### Input data ###
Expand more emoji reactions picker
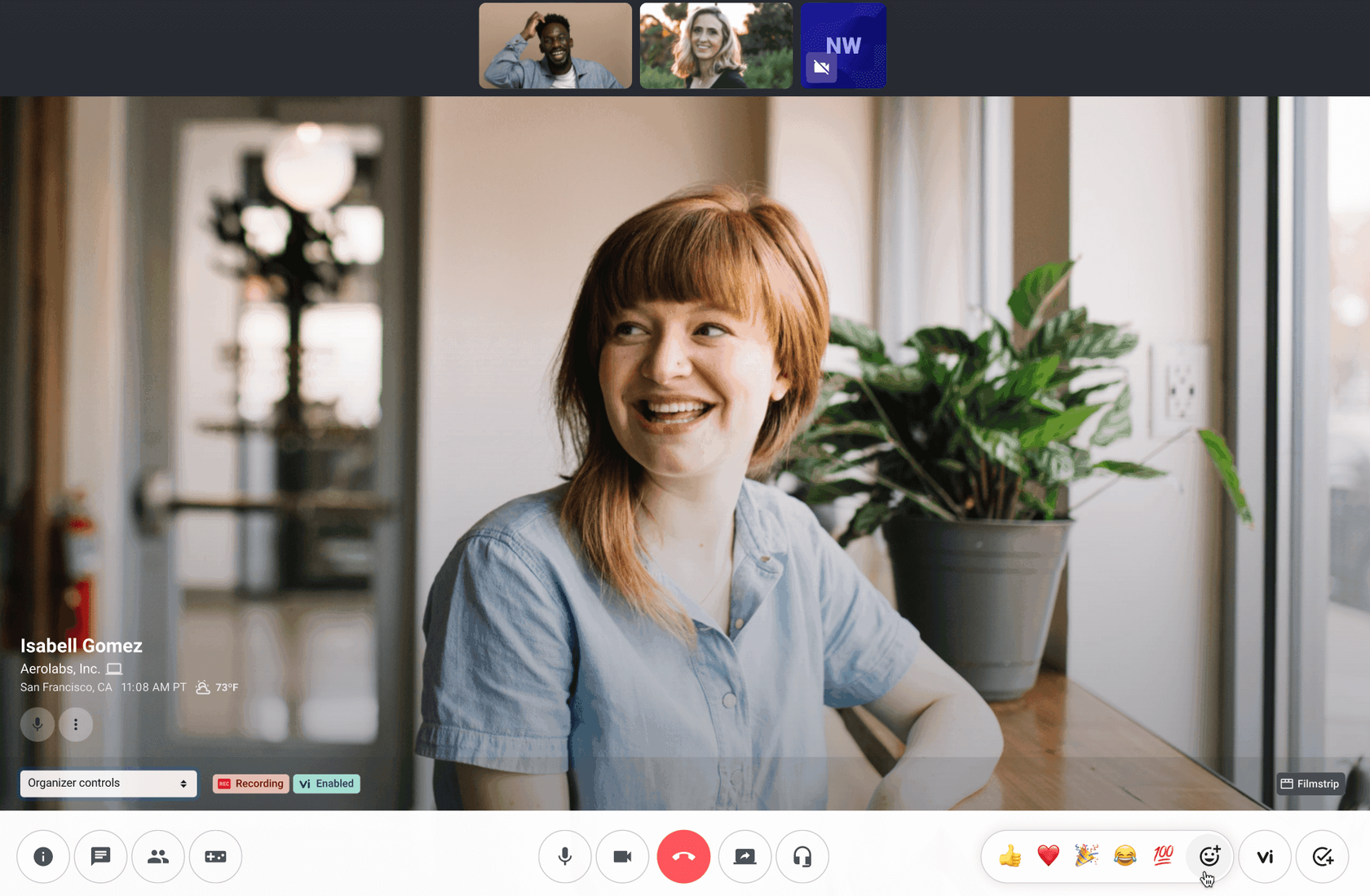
###
### Input data ###
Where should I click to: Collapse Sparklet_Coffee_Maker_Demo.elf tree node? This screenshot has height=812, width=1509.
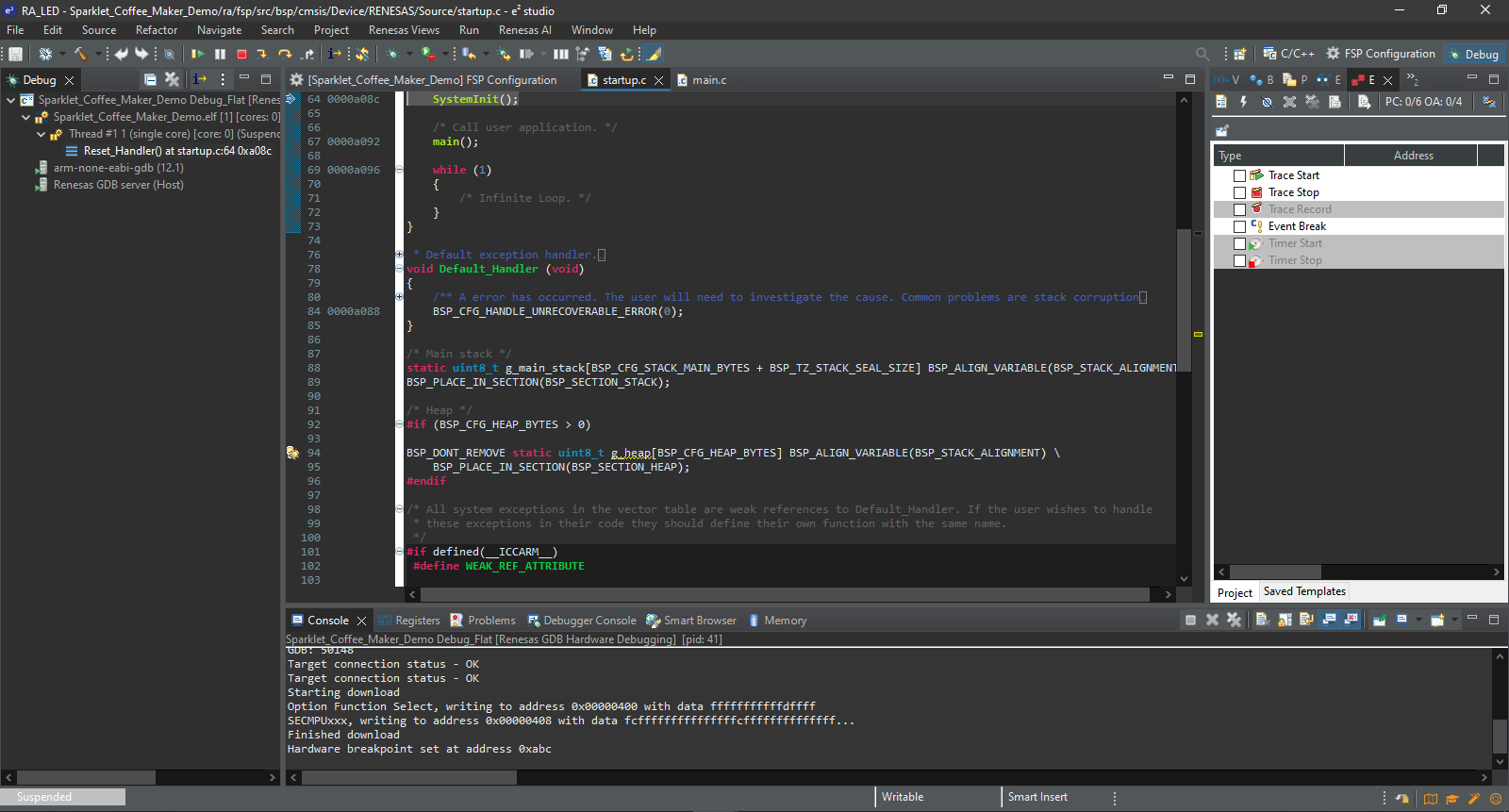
###
### Input data ###
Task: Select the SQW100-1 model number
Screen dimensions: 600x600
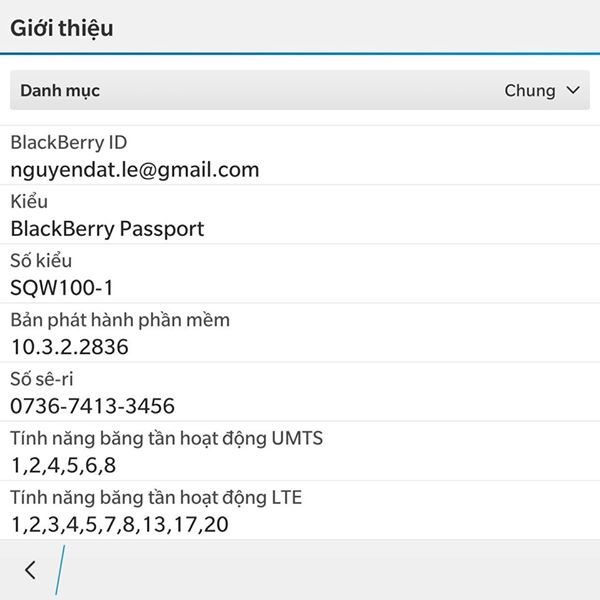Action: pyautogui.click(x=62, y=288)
###
=== Objective ===
Return the lines of the items from the one containing "Task: Select the SQW100-1 model number" through the one containing "Action: pyautogui.click(x=62, y=288)", both included, copied without change and with the pictures left out.

=== Exercise response ===
Task: Select the SQW100-1 model number
Screen dimensions: 600x600
Action: pyautogui.click(x=62, y=288)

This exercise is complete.